To answer the question, yes, the meaning of running has changed for me as the years have passed—but not necessarily due to my ageing. And it will continue to change in the future as the questions it raises in my mind demand deeper and more lasting answers. I am hopeful that in future I can combine the two—the meditation and the celebration—in both my running and anything I might write about running in the future.
Greg: You said that while running alone, “You have to trust that the benefits for other people lie in you being a better person and thus more considerate or understanding towards them.” You made a very clear argument about how running with other people encourages you to find joy in others’ successes. But how does running make you a better person even if you are not running with others?
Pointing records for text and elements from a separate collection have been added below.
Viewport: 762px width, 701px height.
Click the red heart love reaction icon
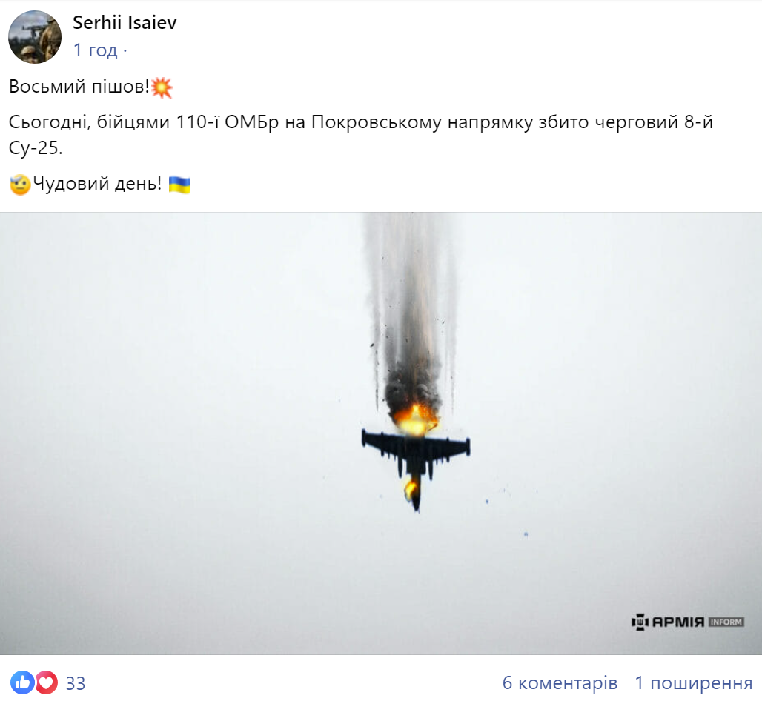[46, 682]
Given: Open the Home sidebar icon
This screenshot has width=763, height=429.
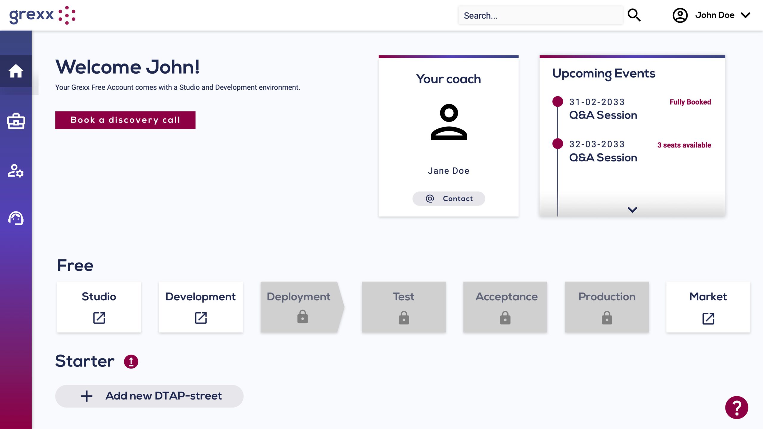Looking at the screenshot, I should coord(16,71).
Ian: The answer has to be subjective, as I don’t think there can be an objective one that is true for everyone. In fact, there is probably a different answer for every individual. The reason running alone will “make you a better person” is very much a matter of what it is about your character that is negative in the first place. For me, I have an intense self-consciousness, which means I am enormously self-driven and determined but also that I am sometimes neglectful of others’ needs. And it means that I can come across as being self-important and judgemental too, which is distressing to me as well as other people.
So the greatest benefit for me from running alone is humility. There is humility in the process of not checking times, not trying to run against a friend or rival, and not striving for personal goals or announcing them on Strava. This is to be embraced because humility is one of the hardest things to achieve in life (especially in this self-obsessed, selfie-snapping, hero-worshipping, judgemental age).
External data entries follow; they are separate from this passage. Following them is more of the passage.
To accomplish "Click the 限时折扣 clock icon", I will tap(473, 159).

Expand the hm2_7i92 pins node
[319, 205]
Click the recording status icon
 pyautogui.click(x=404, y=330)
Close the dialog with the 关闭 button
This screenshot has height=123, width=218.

There is no reason why, as an amateur running alone, moving through 5K of air in an indeterminate time is any better or worse than doing the same thing in under 20 minutes. But is very difficult to adapt from challenging oneself to do a fast 5K to running without ever placing any importance on the performance. To do it regularly without some other payoff (like losing weight, or training for an event) requires someone to set aside their sense of self or their self-importance, and most of us find that difficult. I think of it as a matter of dissolving myself in the mass of humanity and becoming anonymous. And if I can become more humble by doing so, or even trying to do so, perhaps I can become “a better person” in terms of being more attentive to others’ concerns, needs, worries and priorities.
One of the most inspiring things I have ever read was Jean Genet’s last book, What Remained of a Rembrandt in which he describes an apocalyptic vision in a railway carriage and realises the truth of every man and woman being worth exactly the same as any other. For him, that meant character annihilation and the loss of everything that he cherished— “everything that stems from seduction” as he put it. I feel the same way. I fear it, that self-destroying anonymity of true equality. But when I run alone I know it is true: I am not worth any more or less than anyone else. I lose myself in simply being a human being—and am freer than I could ever be in any other environment.